AM: And those lovely robes with either the broad arrow or the stripes on them?

Nick: I would suppose so. That's quite tasty, I like that; we'll have to see if we can't do that. Um, the cult provides a lot of instruction in cult discipline, which consists of finding out about the limits of your bodily endurance, and there are frequent beatings, long boring sermons, and periods of solitary meditation. Now, your Penitent, I should say that Penitents aren't the lowest level in the cult, below the Penitents are the lay members. The lay members are anyone in the Lunar Empire who is kind of doing things they hadn't ought to. 'Cos that's how Danfive himself started off. And though the cult isn't so actively proselytising, the higher members of the cult will occasionally encourage lay members to take that step into initiation and enter a Penitentiary. But I will say that everything I've just said is entirely true, because as well as the Danfive Xaron cult, all of the legal institutions that pre-existed the Lunar Empire, almost all of them I would say, are still there today. And if you look at the ancient world, you will find that very few, I can't think off hand of any ancient cultures, used prison as a method of punishment. What they would do if you offended, you would be beaten to death, or beaten very, very painfully. Your hand cut off, your eyes put out, you'd be branded. Now the thing is, if you are caught, and flagged for trial in the Lunar Empire, while waiting in the holding prison pending trial, the Danfive types will come up to you and say, "Look, you know you did it. Just confess, join the Penitentiary, you'll be out in five-ten years; whatever we give you."
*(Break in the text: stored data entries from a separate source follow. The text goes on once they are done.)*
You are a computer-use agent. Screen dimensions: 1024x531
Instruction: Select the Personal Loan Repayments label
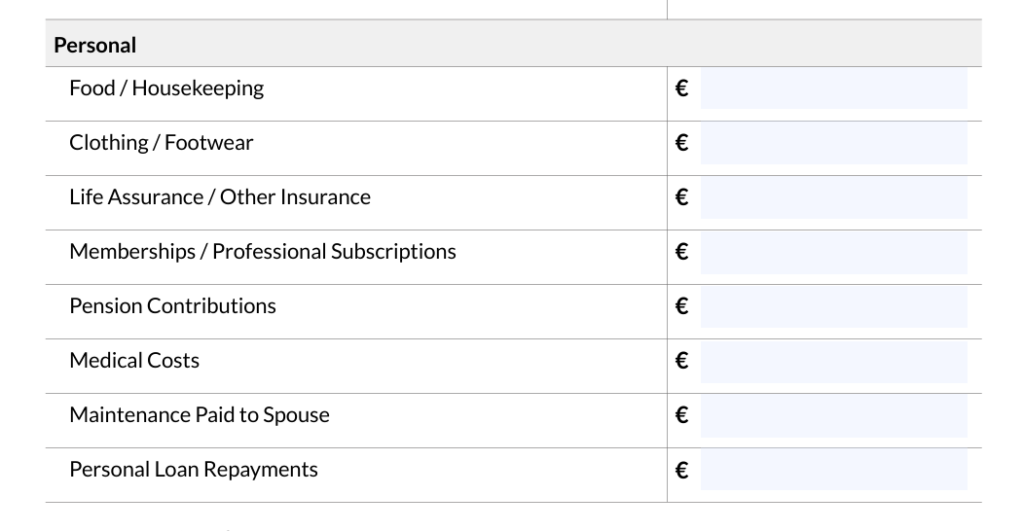(193, 469)
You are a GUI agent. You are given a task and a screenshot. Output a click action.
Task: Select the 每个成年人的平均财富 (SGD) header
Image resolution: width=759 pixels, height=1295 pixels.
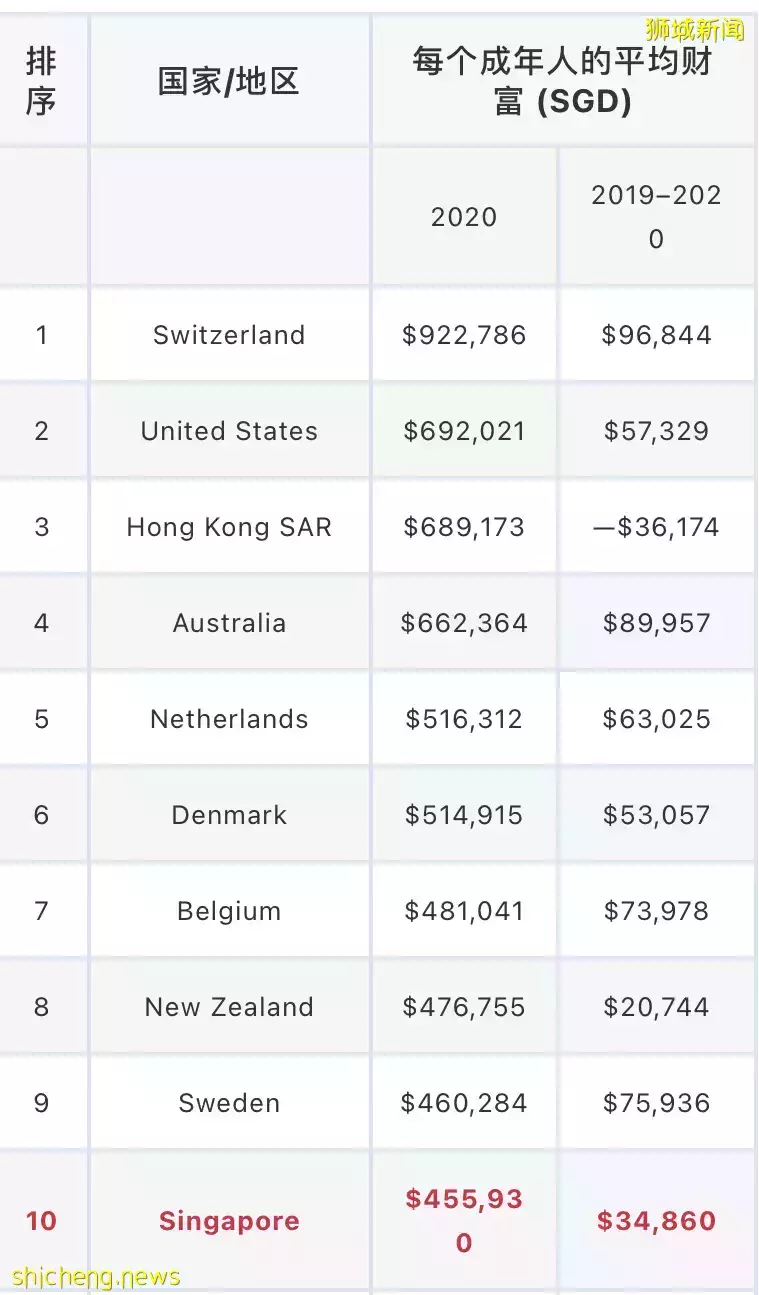click(x=563, y=82)
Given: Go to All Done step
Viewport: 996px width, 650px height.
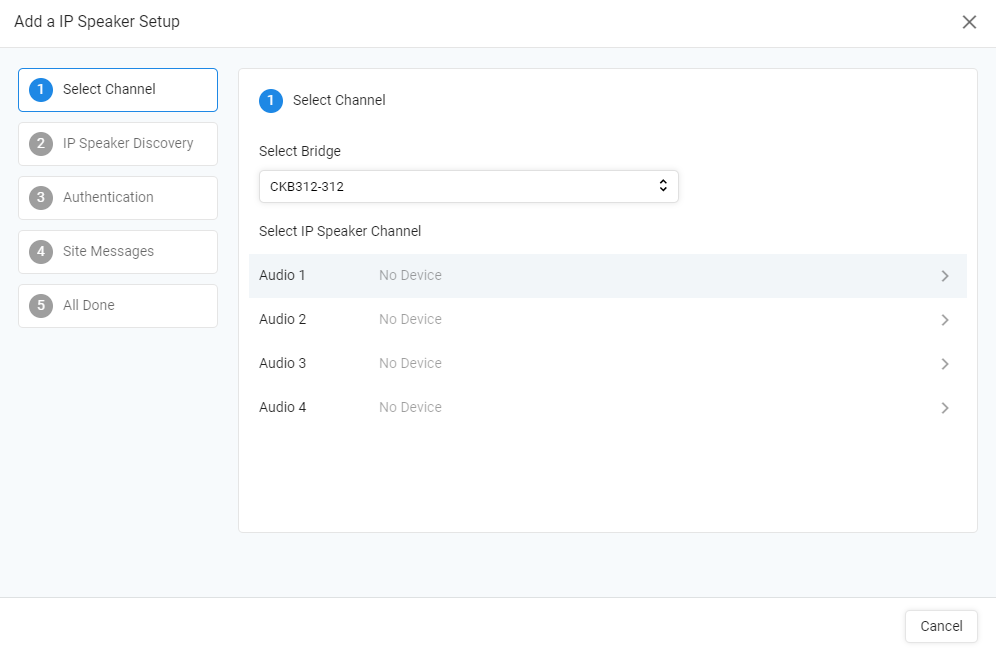Looking at the screenshot, I should [x=118, y=306].
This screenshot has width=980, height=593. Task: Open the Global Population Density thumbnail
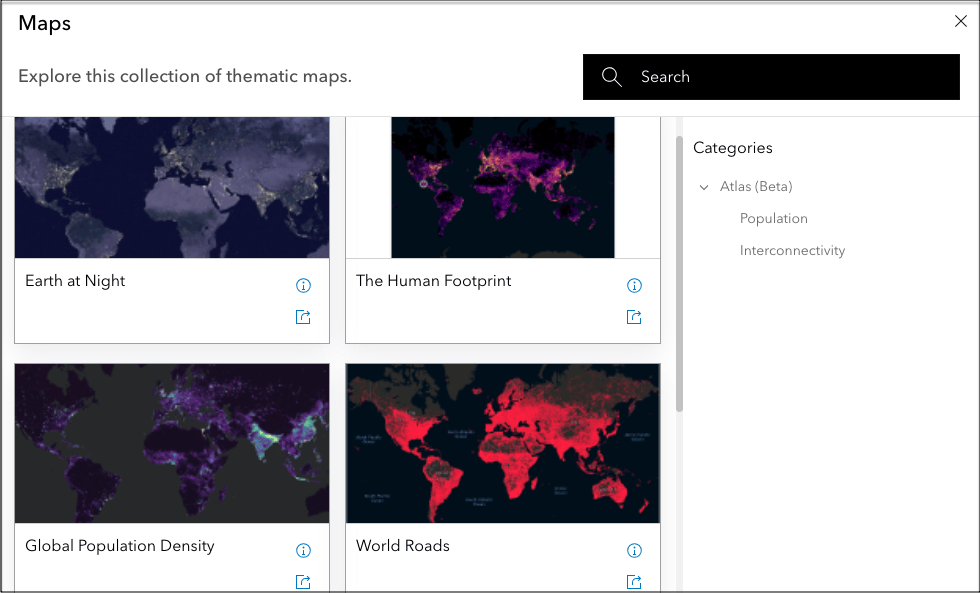(172, 443)
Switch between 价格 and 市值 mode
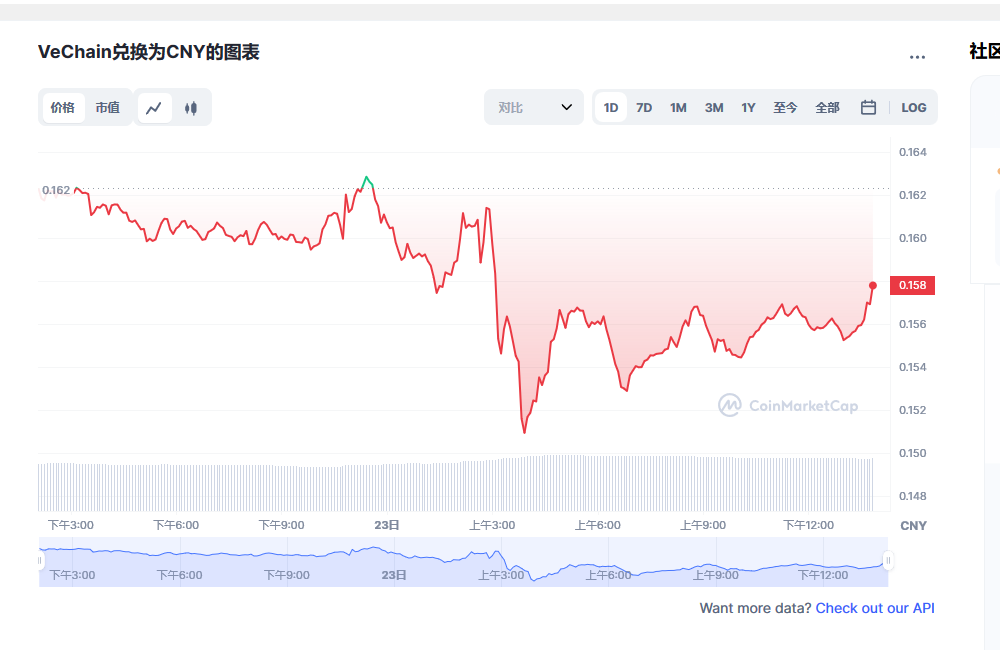 63,107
Chris: I feel they come up and say that to you with a rack, and thumbscrews.

Nick: Yeah, they give you the option; you can always volunteer. (laughter) But after sentencing, you can go through the full court hearing, which might take as much as five minutes, and at the end of that the judge will say, "Yep, he's guilty. Take him outside and poke out his eyes, and throw him into the river in a sack with crocodiles in it." And at that point, the nice man in the black habit comes up to you and says, "Well, do you feel sorry now?" (laughter) "It's not too late to volunteer."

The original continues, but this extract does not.